▶ **SET EXERCISE A**: In the API Federation article, begin at the words "So what is API" and stop after "without additional restrictions.". Write that passage out again, substituting "domain boundary" for every "bounded context".

▶ **SOURCE EXCERPT**:
++++

Organizations embrace micro-services and event-driven APIs in their technology platforms to try to achieve the promise of greater agility, increased innovation, and more autonomy for their development teams. However, after the initial success, it is not unusual for organizations to face difficulties when they try to scale their distributed platforms. At this point, with the increase in scale, questions about API consistency, evolution, discoverability and observability become critical, and, at the same time, increasingly difficult to answer for organizations managing API landscapes with hundreds of APIs and event streams.
Without those critical considerations, the API landscape of an organization can quickly become an entangled mess of inconsistent interfaces and hidden services prone to break that is difficult to change and evolve. The infamous micro-services “death star” diagrams from some of the pioneers in this area are a great way of visually conveying the complexity that these distributed architectures can generate.
Dealing with complexity at scale without impacting team agility is the main strategic challenge faced by architects and program managers of large API portfolios.
In this post we will describe API Federation, an architectural pattern that can help deal with these problems. We will also describe how DataGraph, a new product by MuleSoft, can help API teams to introduce API federation in their organizations using GraphQL as the technology used to expose the federated API.
So what is API Federation anyway?
In a nutshell, API Federation is the set of design principles, tools, and infrastructure that make it possible to expose a set of services and event streams within a particular bounded context as a unified and consistent API for external customers, while allowing individual services within the bounded context to evolve and change without additional restrictions.
Before diving into the details of the API Federation pattern, let’s state upfront what API Federation is not about:
API Federation is not about creating a single unified canonical model. Canonical models spanning full organizations don’t work. At best they become failed projects due to the inability of the teams to match the supposed ‘canonical’ schema designed by a centralized team alien to their day-to-day necessities and business requirements, at worst they can freeze an organization to slowly crumble due to semantic inconsistencies and inability to evolve.API Federation is not about GraphQL. To be precise, it does not require the use of GraphQL. GraphQL is a great way of querying APIs and provides a powerful mechanism to describe the schema of a service but is not necessarily the best way of designing and building all your APIs. Federation can work without GraphQL and is a perfect match for REST APIs. In fact, decentralization is at the core of web architecture, and the Linked Data movement has been exposing similar ideas for a long time.
So having clarified these points, let’s focus on describing the main aspects of the API Federation pattern.
1. Bounded context and common model
The first step towards federation is dividing your API landscape into bounded contexts.

++++

▶ **INFORMATION PROVIDED**:
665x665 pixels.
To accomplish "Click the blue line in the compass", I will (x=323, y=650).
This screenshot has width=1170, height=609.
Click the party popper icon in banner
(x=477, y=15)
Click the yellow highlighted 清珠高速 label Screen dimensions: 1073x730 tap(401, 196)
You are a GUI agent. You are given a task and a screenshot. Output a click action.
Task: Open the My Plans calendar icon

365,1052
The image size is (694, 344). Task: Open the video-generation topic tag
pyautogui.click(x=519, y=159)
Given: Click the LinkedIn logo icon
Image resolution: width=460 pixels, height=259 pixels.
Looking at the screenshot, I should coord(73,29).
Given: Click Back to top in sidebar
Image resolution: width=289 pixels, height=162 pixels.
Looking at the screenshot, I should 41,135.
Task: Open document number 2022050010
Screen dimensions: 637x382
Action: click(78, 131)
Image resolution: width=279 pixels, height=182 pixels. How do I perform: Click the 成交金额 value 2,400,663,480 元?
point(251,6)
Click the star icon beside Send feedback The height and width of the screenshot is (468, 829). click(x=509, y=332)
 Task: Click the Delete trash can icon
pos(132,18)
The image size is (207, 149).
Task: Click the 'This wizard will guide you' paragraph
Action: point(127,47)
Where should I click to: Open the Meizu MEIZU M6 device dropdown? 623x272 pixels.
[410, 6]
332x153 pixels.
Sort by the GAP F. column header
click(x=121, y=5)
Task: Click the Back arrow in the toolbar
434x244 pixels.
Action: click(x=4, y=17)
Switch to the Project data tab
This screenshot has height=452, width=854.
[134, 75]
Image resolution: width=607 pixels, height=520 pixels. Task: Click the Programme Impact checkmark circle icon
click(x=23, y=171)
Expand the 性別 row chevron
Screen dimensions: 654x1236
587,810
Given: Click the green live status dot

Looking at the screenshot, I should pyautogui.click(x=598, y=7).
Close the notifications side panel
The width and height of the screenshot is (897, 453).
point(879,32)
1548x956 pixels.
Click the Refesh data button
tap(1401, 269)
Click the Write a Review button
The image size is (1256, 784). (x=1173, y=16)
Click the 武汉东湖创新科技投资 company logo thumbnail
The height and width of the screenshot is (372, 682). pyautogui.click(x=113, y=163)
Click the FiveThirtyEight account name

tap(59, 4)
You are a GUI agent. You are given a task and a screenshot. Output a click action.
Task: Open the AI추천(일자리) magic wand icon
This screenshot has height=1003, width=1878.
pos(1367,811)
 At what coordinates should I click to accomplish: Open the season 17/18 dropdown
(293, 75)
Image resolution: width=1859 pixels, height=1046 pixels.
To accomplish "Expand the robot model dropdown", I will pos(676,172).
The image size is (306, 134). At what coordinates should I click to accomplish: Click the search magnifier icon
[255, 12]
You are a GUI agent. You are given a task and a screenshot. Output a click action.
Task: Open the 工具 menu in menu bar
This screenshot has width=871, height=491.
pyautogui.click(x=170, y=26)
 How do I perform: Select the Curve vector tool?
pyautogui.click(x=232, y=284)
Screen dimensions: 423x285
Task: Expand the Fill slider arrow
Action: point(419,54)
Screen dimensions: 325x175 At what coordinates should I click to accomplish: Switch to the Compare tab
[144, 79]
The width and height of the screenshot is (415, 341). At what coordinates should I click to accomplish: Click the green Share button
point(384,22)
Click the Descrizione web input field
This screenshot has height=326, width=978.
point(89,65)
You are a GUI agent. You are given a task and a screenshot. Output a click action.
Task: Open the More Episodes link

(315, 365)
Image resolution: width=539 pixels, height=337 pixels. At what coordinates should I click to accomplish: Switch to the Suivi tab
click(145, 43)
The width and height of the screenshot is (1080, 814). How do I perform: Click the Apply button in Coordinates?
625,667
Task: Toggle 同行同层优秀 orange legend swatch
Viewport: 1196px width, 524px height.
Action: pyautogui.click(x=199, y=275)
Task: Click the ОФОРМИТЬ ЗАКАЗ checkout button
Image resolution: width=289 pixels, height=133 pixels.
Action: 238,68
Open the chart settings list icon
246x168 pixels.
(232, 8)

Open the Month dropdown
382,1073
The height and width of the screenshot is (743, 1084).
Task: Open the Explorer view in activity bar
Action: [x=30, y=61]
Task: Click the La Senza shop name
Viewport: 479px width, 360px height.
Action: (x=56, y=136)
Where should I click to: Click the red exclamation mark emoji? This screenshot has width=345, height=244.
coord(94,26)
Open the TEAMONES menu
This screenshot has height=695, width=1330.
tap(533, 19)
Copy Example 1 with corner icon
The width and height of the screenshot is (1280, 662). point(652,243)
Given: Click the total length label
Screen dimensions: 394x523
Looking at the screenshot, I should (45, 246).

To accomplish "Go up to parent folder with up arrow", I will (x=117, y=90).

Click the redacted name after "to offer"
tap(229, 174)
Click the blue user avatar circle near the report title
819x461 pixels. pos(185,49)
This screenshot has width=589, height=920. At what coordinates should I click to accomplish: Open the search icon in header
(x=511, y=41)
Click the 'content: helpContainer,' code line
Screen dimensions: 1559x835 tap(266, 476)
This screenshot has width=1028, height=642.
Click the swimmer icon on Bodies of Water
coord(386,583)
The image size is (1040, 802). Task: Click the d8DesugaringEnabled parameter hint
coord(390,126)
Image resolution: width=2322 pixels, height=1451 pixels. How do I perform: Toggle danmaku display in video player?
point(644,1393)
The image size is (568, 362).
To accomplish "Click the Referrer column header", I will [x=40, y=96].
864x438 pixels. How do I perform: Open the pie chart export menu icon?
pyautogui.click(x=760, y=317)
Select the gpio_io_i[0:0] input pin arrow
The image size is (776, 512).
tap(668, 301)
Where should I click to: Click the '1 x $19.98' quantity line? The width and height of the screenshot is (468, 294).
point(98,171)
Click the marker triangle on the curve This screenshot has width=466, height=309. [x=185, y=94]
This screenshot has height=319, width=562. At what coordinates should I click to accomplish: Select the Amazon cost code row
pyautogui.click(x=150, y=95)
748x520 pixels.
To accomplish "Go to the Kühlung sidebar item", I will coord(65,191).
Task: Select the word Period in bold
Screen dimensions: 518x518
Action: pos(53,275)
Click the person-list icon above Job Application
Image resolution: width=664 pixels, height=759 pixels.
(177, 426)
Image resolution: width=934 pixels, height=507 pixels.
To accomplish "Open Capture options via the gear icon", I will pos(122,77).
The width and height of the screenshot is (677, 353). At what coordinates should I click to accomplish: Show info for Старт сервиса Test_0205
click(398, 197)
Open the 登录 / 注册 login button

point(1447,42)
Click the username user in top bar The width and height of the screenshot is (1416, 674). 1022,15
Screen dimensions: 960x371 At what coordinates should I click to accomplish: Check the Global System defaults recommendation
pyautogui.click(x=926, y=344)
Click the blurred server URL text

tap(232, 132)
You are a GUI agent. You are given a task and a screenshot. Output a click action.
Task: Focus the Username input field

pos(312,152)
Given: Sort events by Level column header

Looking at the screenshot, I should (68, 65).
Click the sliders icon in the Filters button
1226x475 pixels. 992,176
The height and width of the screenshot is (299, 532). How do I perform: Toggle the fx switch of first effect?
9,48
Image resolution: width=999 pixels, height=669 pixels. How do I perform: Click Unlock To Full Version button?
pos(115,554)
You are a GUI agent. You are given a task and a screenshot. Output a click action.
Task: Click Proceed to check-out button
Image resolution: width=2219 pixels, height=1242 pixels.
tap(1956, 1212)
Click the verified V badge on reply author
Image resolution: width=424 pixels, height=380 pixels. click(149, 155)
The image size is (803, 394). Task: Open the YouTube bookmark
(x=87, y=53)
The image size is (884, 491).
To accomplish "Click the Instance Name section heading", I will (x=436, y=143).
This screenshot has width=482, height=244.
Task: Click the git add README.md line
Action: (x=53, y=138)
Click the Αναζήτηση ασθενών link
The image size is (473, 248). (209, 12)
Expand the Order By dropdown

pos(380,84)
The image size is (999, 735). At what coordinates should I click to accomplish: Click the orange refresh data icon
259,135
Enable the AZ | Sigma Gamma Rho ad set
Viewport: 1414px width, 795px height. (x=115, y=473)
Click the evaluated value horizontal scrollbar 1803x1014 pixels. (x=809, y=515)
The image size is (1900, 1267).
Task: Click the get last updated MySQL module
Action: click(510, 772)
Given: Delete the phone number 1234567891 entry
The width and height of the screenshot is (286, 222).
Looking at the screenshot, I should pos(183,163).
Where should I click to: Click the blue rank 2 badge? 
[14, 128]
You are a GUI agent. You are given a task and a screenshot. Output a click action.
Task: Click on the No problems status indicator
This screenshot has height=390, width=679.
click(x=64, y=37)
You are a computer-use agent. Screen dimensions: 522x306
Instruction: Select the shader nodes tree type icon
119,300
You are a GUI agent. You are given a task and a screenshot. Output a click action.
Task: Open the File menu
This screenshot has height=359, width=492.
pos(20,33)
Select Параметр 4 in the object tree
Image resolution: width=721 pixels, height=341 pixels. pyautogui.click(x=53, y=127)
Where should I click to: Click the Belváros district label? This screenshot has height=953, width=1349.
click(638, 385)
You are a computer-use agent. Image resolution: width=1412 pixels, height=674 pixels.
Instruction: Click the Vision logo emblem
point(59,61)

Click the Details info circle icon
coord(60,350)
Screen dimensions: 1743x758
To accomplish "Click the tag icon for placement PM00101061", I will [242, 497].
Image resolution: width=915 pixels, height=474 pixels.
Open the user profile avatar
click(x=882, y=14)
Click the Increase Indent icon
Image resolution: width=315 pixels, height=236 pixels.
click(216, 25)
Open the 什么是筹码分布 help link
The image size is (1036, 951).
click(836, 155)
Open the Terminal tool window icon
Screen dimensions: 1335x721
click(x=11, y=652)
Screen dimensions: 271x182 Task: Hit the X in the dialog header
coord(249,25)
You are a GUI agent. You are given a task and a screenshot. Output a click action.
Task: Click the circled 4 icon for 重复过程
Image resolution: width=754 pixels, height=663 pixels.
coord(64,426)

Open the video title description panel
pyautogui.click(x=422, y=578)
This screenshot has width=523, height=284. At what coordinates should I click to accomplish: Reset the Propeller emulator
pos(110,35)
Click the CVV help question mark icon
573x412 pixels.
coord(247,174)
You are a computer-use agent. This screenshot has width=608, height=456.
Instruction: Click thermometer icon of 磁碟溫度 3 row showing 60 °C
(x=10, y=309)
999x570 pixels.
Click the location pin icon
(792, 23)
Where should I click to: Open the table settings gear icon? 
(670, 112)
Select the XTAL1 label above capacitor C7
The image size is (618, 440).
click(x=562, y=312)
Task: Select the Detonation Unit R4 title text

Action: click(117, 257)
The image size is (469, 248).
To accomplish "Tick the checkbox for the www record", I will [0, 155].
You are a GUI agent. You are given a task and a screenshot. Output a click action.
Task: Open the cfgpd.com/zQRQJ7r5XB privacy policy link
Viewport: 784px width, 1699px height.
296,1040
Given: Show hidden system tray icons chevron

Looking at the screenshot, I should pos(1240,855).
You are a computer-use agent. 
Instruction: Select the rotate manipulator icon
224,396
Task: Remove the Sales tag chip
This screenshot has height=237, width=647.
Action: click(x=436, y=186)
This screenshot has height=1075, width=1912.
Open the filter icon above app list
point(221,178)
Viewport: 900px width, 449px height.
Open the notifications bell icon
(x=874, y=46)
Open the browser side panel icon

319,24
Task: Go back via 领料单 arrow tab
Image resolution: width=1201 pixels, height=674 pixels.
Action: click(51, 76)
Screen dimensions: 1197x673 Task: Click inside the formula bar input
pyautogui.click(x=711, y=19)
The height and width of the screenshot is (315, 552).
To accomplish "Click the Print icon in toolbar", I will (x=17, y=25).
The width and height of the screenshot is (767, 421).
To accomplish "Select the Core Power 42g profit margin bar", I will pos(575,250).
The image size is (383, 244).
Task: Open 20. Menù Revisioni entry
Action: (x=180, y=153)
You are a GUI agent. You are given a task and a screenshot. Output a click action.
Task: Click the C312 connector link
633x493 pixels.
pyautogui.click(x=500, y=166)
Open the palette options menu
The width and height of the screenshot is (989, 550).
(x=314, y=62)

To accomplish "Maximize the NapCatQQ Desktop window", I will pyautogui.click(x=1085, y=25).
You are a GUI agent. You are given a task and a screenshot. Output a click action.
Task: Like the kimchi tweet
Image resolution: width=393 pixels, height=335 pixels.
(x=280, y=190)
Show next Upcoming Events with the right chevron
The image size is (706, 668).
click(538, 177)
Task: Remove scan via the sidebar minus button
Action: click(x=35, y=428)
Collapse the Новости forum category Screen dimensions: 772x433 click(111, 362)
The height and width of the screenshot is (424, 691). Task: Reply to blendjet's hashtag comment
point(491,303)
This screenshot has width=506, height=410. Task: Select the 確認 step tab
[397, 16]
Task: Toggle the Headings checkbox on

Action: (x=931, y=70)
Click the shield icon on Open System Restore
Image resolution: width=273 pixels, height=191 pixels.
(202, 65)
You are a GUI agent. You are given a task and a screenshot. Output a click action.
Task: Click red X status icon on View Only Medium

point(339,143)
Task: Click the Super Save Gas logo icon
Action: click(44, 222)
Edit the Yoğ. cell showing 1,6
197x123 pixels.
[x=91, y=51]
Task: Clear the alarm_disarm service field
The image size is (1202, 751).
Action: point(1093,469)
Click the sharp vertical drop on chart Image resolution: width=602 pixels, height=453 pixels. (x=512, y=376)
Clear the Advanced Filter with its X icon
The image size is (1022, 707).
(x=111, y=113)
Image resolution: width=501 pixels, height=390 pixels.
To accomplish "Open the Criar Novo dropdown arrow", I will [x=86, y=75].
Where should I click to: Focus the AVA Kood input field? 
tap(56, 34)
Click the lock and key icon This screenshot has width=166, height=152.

++++

▶ **SET EXERCISE B**: Copy each row that contains the word "menu", matching case exactly.

▶ **WORKED SOLUTION A**:
So what is API Federation anyway?
In a nutshell, API Federation is the set of design principles, tools, and infrastructure that make it possible to expose a set of services and event streams within a particular domain boundary as a unified and consistent API for external customers, while allowing individual services within the domain boundary to evolve and change without additional restrictions.

▶ **WORKED SOLUTION B**:
Task: Open the 工具 menu in menu bar
Open the TEAMONES menu
864x438 pixels. How do I perform: Open the pie chart export menu icon?
Task: Open the File menu
Open the palette options menu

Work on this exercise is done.